Rove escapes charges in CIA-leak case
A massive burden was lifted from the shoulders of the beleaguered White House on June 13 with the news that Karl Rove, President Bush's key political adviser, will not face criminal charges in the inquiry into the leak of the identity of a CIA officer.
The news was conveyed in a letter from the special prosecutor, Patrick Fitzgerald, who since autumn 2003 has been investigating an affair that has cast a heavy cloud over the administration, amid intense speculation that Rove would be indicted.
That threat has now vanished, leaving the White House deputy chief of staff–the man often referred to as "Bush's brain"–free to devote himself entirely to plotting a strategy to save the Republican party from defeat in this autumn's crucial mid-term elections, in which control of both the Senate and House of Representatives is at stake.
Even before the word of Fitzgerald's decision had come through, Rove was doing precisely that–telling New Hampshire Republicans in a speech that they had nothing to apologize for in liberating Iraq from a tyrant, and urging the party to capitalize on the strong performance of the economy under Bush.
The exoneration of Rove caps the best week for Bush in months, following the killing of Abu Musab al-Zarqawi and the long-awaited completion of a new government in Baghdad. These successes, the White House hopes, will not only improve the president's low approval ratings but give a much needed boost to Republican morale.
Beyond the elections, however, the leak investigation could still cause trouble for the administration. Rove may have escaped–but Lewis "Scooter" Libby, once the powerful chief of staff to Vice-President Dick Cheney, faces trial early next year on charges of perjury and obstruction of justice. At the trial, Cheney could be called upon to testify.
The leak affair blew up in the summer of 2003, when columnist Robert Novak first divulged the name of the CIA official Valerie Plame, the wife of former ambassador Joseph Wilson, a fierce critic of the Iraq war.
The assumption was that the leak was deliberately intended to discredit Wilson, who had just written scathingly of a mission he had taken to Africa to check out reports that Saddam Hussein had been seeking to buy uranium there as part of a continuing program to build a nuclear weapon.
Those claims swiftly unraveled as no WMDs–nor even serious WMD programs–were found. Fitzgerald's inquiry however did not. Libby was indicted in October 2005, and Rove, who admitted to talking to Novak, was questioned five times before a grand jury. Various journalists were also forced to testify and one reporter, Judith Miller of the New York Times, was jailed for almost three months after she refused to do so.
Rove was said to be "elated" by the outcome. But Democrats have been left as frustrated as a wild beast suddenly deprived of certain prey.
"This is probably good news for the White House," fumed Howard Dean, the party chairman, "but it's not very good news for America. If the president valued America more than he valued his connection to Karl Rove, Karl Rove would have been fired long ago."
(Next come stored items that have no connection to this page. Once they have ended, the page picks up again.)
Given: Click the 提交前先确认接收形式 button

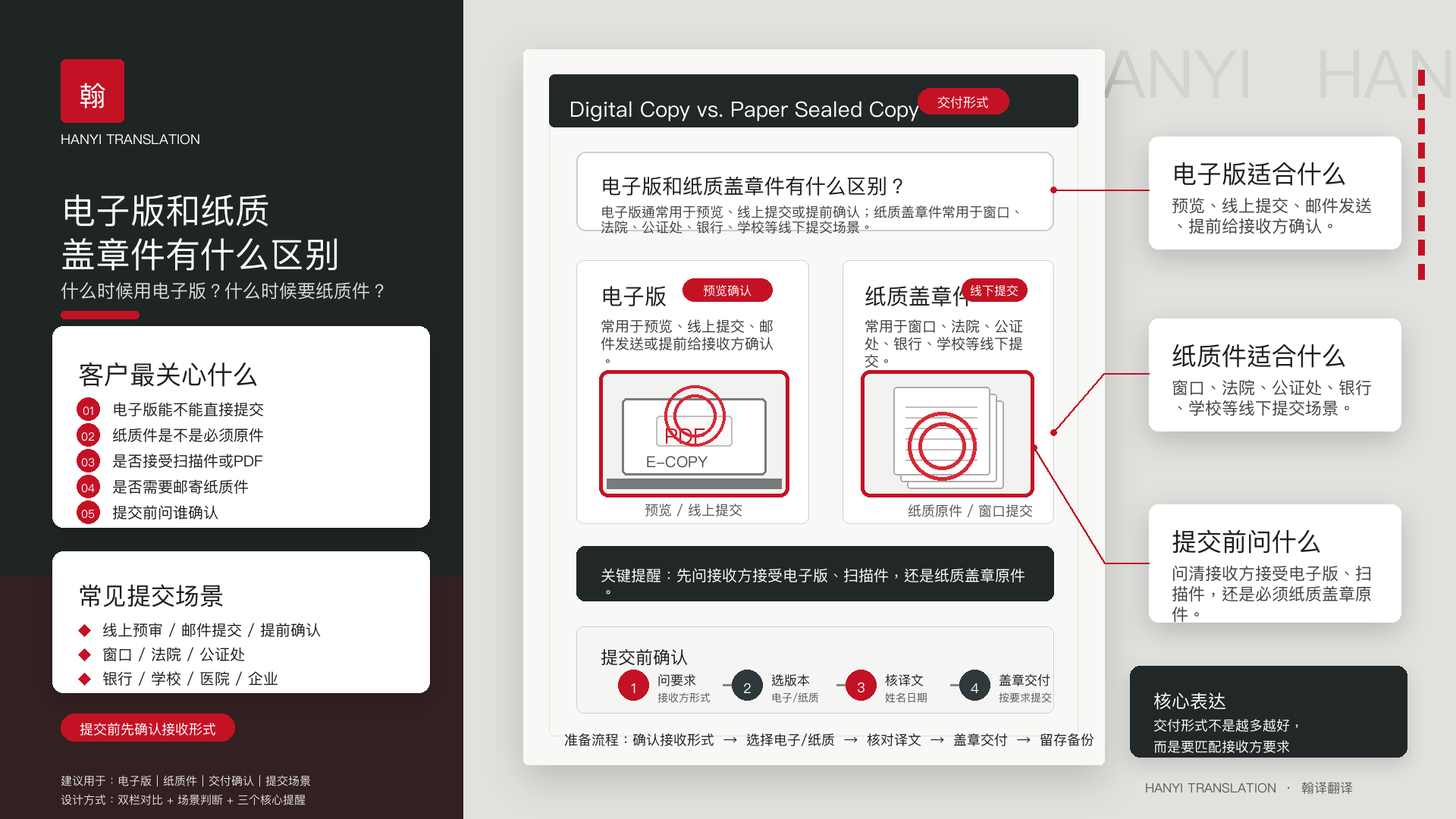Looking at the screenshot, I should (x=148, y=728).
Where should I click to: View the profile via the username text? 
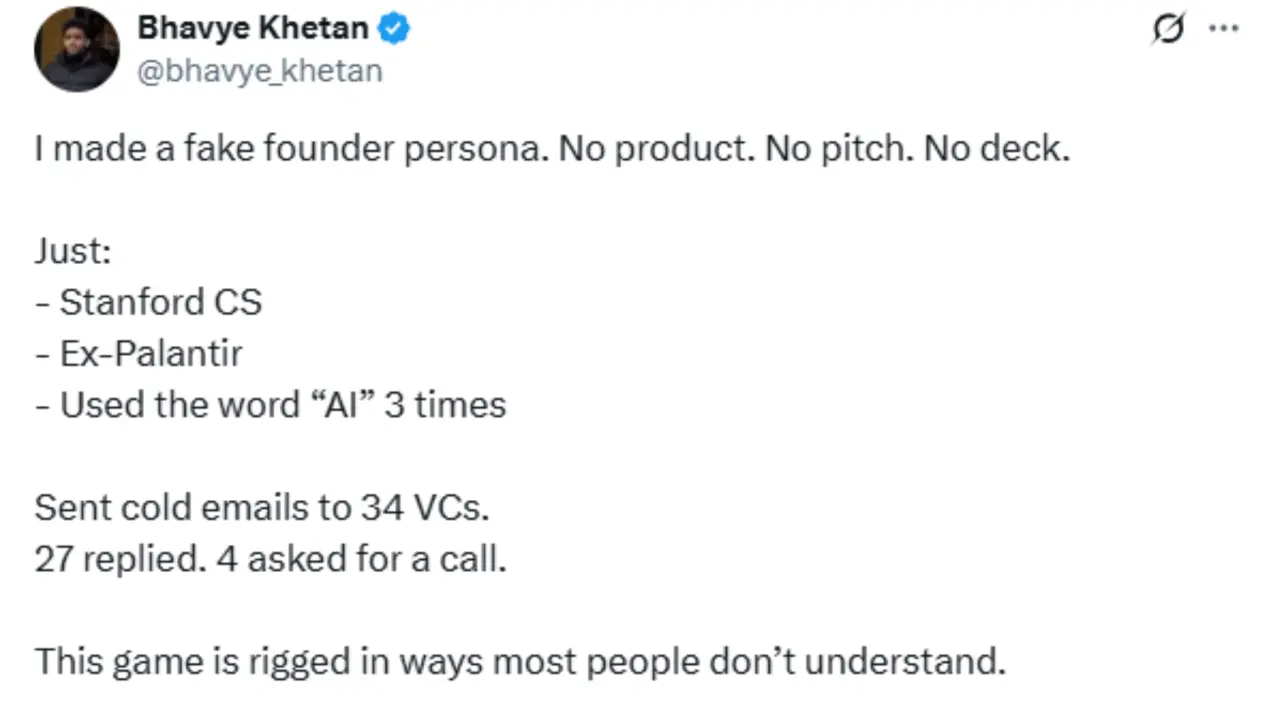(260, 70)
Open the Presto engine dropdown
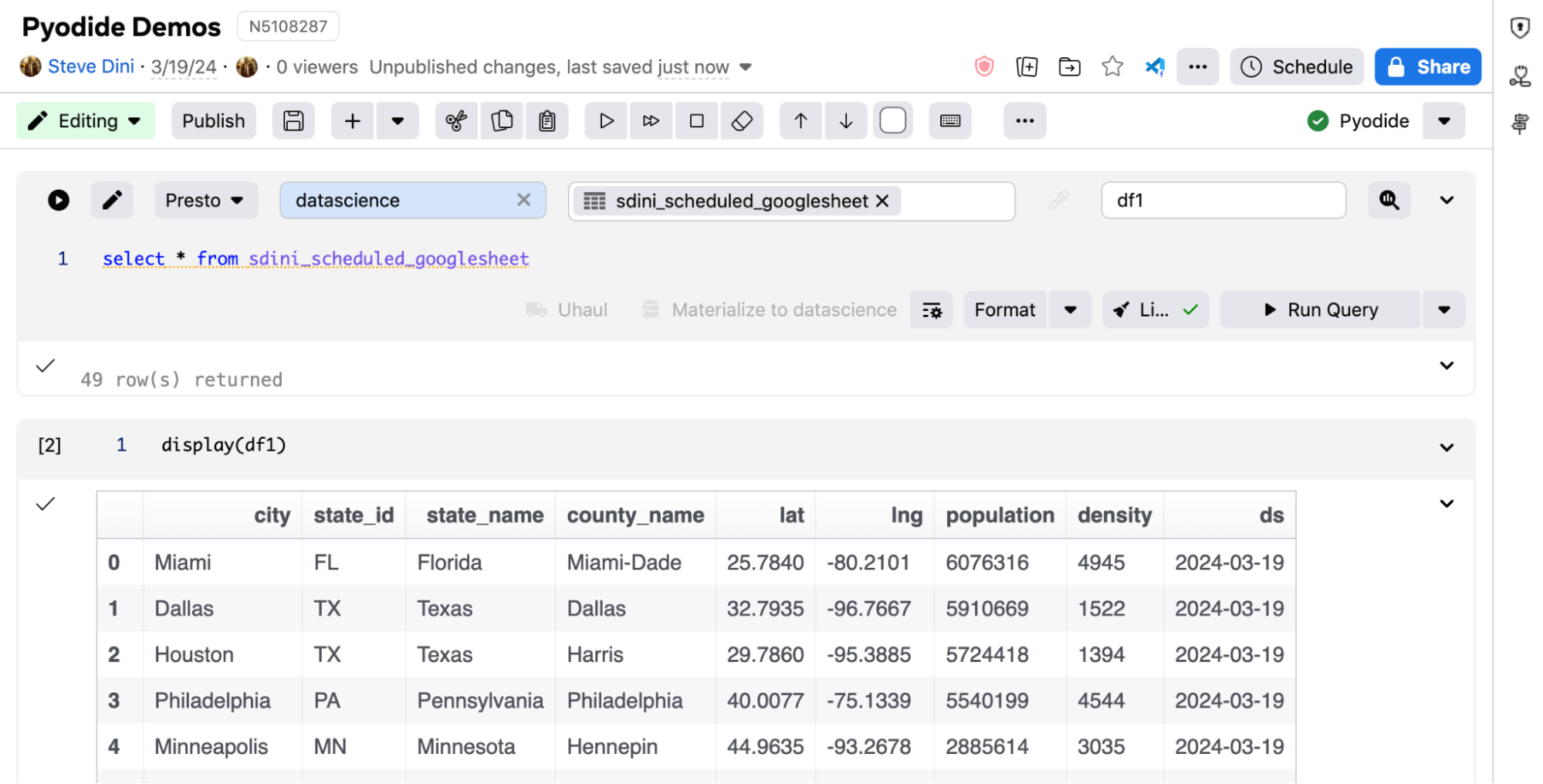 tap(205, 201)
In fact Rove had been subtly demoted by the White House chief of staff, Josh Bolten, when he took over in April. In the wake of Bush's reelection in November 2004, he was made deputy chief of staff with wide-ranging policy responsibilities. But Bolten removed those latter, instructing his deputy to devote his time exclusively to politics.
The main loose end of the inquiry is now the source who gave Plame's name to Washington Post reporter Bob Woodward–according to Woodward some weeks before it appeared in Novak's column. However, like Miller, Woodward never actually wrote a story about her.